Why it matters: The industry is gradually shifting towards leveraging licensed content for AI generators, signaling a movement towards increased transparency and legality in AI applications.
The legal aspects of AI training and content use are likely to become clearer in 2024. We may see where the existing lawsuits end up. These precedents will set to define the foundation for the legal landscape of the industry. I’m optimistic that the legal community will officially endorse a perspective that takes into account not only the interests of AI providers, but also those of the creators whose work is used in training algorithms.
Dmitry Shironosov, CEO of Everypixel
The New York Times Sues OpenAI and Microsoft
The New York Times filed a copyright infringement lawsuit against OpenAI and Microsoft, alleging that millions of its articles were used without permission to train AI models, including ChatGPT. The lawsuit claims the AI models, produced by OpenAI and Microsoft, now compete with The Times as a source of information. The complaint argues that OpenAI and Microsoft are “free-riding on The Times’s massive investment in its journalism,” accusing them of using The Time’s content without payment to create products that substitute for The Times and steal audiences away from it. The suit seeks “billions of dollars in statutory and actual damages” and demands the destruction of chatbot models and training data using copyrighted material from The Times.
The context behind: At the same time, The New York Times is actively delving into AI technology by hiring an editorial director for AI initiatives. The purpose is to create guidelines for incorporating AI into the newsroom and explore various ways to integrate this technology into the company’s journalism.
McDonald’s x Google
A non-tech brand McDonald’s marks a significant move by embracing innovation and venturing into the AI landscape. McDonald’s and Google Cloud announced a strategic global partnership to integrate Google Cloud technology across thousands of McDonald’s restaurants worldwide. The collaboration aims to enhance McDonald’s restaurant technology platform, speed up innovations, and improve customer experiences. While specific details about the application of AI are not provided, McDonald’s mentions that it will involve enhancements to its mobile app, loyalty program, and self-service kiosks.

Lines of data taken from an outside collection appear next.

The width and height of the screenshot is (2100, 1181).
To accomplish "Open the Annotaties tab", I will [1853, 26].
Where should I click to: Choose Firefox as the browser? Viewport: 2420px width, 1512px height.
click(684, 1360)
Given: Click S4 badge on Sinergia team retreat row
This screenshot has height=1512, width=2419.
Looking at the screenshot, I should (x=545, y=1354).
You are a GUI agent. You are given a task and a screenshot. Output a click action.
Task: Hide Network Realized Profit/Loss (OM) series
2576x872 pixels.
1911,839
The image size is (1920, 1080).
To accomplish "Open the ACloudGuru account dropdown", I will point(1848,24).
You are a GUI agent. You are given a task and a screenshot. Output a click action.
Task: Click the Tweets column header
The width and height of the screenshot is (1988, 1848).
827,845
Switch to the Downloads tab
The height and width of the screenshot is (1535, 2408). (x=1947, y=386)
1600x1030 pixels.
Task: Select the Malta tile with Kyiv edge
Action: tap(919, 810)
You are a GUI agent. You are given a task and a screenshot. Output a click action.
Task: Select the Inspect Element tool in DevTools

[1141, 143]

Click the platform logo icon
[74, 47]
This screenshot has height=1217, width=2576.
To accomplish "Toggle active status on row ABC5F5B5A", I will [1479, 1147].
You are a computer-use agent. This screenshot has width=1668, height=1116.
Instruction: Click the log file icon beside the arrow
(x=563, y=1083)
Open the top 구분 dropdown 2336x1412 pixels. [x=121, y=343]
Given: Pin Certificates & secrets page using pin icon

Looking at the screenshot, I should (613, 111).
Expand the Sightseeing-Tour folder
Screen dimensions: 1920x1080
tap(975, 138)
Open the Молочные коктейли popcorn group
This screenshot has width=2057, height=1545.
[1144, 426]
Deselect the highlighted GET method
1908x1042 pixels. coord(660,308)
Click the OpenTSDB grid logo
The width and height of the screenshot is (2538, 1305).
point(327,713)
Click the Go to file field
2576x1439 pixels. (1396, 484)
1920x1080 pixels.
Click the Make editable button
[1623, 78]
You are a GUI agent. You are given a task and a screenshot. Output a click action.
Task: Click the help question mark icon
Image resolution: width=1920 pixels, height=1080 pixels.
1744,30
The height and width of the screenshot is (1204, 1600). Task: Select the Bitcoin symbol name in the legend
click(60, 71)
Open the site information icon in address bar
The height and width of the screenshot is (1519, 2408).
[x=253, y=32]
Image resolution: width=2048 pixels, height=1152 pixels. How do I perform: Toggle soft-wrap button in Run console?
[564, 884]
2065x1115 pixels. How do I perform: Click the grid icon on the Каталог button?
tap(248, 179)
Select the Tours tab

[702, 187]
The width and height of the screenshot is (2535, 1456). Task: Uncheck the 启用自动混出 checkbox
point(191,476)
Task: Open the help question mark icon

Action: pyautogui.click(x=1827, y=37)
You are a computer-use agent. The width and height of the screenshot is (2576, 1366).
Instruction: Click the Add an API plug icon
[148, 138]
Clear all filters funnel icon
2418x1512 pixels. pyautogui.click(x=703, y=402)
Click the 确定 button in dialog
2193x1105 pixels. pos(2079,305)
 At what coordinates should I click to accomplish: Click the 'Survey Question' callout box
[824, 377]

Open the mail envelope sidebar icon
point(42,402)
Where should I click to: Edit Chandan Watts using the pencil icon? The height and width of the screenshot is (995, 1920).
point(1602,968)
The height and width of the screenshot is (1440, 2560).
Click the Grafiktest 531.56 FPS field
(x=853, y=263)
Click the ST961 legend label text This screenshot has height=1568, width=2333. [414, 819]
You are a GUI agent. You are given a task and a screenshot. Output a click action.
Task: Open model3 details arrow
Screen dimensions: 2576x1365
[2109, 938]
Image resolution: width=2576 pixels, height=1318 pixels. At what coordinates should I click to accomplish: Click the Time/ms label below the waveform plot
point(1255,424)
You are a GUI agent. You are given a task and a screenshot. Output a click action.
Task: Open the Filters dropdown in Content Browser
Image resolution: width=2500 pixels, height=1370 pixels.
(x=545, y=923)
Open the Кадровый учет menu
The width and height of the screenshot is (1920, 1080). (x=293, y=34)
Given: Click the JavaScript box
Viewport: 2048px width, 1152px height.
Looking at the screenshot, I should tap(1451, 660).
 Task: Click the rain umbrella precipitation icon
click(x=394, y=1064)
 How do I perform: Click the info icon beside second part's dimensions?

ChatGPT is The Most-viewed Page of 2023
Wikipedia’s 2023 most-viewed pages list is led by ChatGPT, accumulating over 49.4 million views and highlighting global interest in AI innovation. The page’s popularity also coincided with ChatGPT’s rapid growth, achieving 100 million active users in January. Additionally, among the top 50 AI tools, which collectively drew over 24 billion visits from September 2022 to August 2023, ChatGPT also led the way, constituting over 60% of the analyzed traffic.
GatesNotes about 2024
Bill Gates shared his notes about 2024, drawing widespread attention and making headlines, as always. He anticipates a pivotal moment in 2024, emphasizing the transformative power of AI in accelerating innovation. Highlighting AI’s impact on drug discovery and healthcare, Gates discusses ongoing projects, including AI combatting antibiotic resistance, personalized AI tutors, AI-assisted high-risk pregnancy treatment, and AI aiding HIV risk assessments. He reflects on AI’s potential to bridge global health disparities and outlines the Gates Foundation’s commitment to major initiatives, notably addressing malnutrition through innovative probiotic interventions for infants, aiming to revolutionize child health through microbiome advancements.